A właściwie pszczyńskie spotkania z psssszzzzzygodą jak przechrzciliśmy wnet nazwę imprezy. Na mapie wyrastających jak grzyby po deszczu festiwali górsko - podróżniczo wszelakich to już czwarta edycja imprezy. Żałujemy, że nie mamy na tyle czasu, by zostać na prelekcjach już od piątku do niedzieli. Właściwie docieramy w ostatniej chwili na naszą prelekcję. Na początku Maciej dostał zaproszenie do zaprezentowania naszych zmagań na Ojos del Salado. Rezygnujemy jednak z tego, gdyż poprzedzającą nas prelekcją są chłopcy z wyprawy, która nie dość, że działała niemalże w tym samym miejscu (bo rzut beretem od nas w Andach, na Atacamie, na szczycie na który co dzień patrzyliśmy) to jeszcze deptają nam po piętach i są o dzień, dwa za nami. Chodzi o wyprawę idącą po rekord świata w nurkowaniu na wysokości, co z resztą udało im się dokonać.

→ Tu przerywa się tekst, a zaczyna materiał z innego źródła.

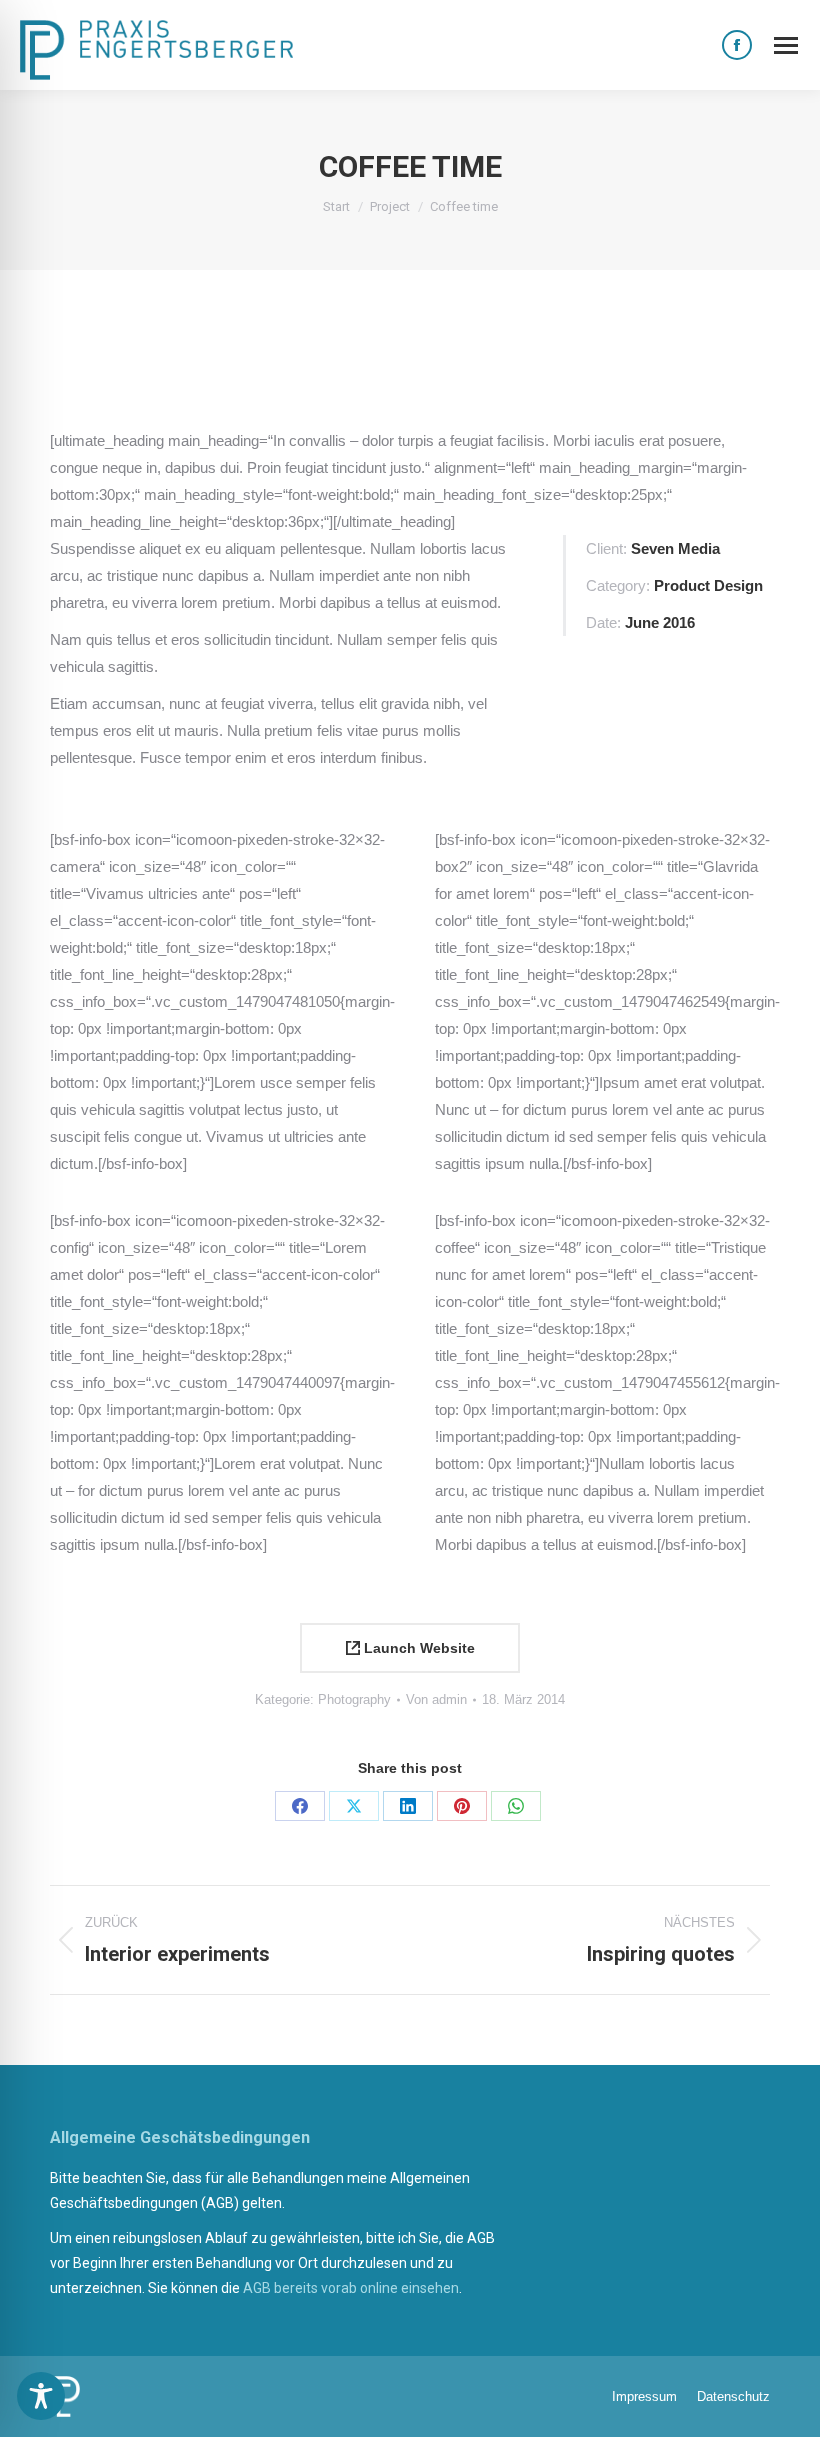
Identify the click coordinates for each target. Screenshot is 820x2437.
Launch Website (417, 1648)
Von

Zmiana tematu na Sail and Ski była słuszna, bo znużylibyśmy widownię tymi samymi widokami i opowieściami. Maciej i Wojtek pokazali zdjęcia, filmy z Norwegii ukraszone żartami i anegdotkami jak to oni potrafią.
W szalonym pędzie udaje mi się przejść jeszcze przed nocą przez starówkę kierując się w stronę zamku i przepięknych ogrodów. Nie ma co się rozpisywać, kto nie był szczególnie polecam odwiedzić miasto, absolutny must see!